Si l'on sort du champ de compensation très précisément identifié pour entrer dans celui du financement d'allégements de cotisations, la logique d'attribution d'une recette pour solde de tout compte est une bonne chose. Ceci peut être complété sous les formes présentées dans le rapport avec, pour les allégements ciblés, le maintien d'un financement par compensation budgétaire à partir de dotations du budget de l'État.

Ceci permet de contrôler les velléités de multiplication d'allégements ciblés qui constituent le quotidien des relations entre certains ministères et Bercy. Si un ministère souhaite proposer un allégement ciblé, ou si un allégement paraît souhaitable, il faut confronter son coût aux possibilités de financement par l'État. Dans ce cas, un financement de compensation à l'euro près et en dotation budgétaire est responsabilisant.

En revanche, une fois clarifiée l'attribution des recettes entre l'État et la sécurité sociale, l'idée que chacun supporte les baisses de prélèvements associées aux recettes relève d'une forme de bon sens et de responsabilisation.
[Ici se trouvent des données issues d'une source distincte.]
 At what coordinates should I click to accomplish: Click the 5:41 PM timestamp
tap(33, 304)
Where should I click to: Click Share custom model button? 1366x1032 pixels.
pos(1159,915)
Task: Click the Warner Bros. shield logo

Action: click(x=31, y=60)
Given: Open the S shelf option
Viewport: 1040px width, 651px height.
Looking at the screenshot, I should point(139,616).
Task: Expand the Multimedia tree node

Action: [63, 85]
Enfin, s'agissant spécifiquement des allégements généraux, la lettre de mission par laquelle nous avions été saisis nous engageait à réfléchir à un partage des efforts, ce qui nous a semblé nouveau et envisageable. Lorsqu'on entre dans ce genre de considérations, qui ont été reprises par le Gouvernement, il faut le faire en prenant en compte les différentes contraintes que sont le retour à l'équilibre de la sécurité sociale, le déficit très important du budget de l'État, et le besoin de désendettement et de respect de la trajectoire de désendettement de la sécurité sociale.

Enfin, un mot des règles spécifiques applicables aux exonérations ou allégements en dehors du champ de la loi de financement - Agirc-Arrco et UNEDIC : il nous a semblé que, dans ces cas, notamment dans celui des régimes complémentaires de retraite, qui restent dans une logique contributive, une compensation à l'euro près s'imposait. On est ici dans un cas sensiblement différent de celui des allégements généraux de charges.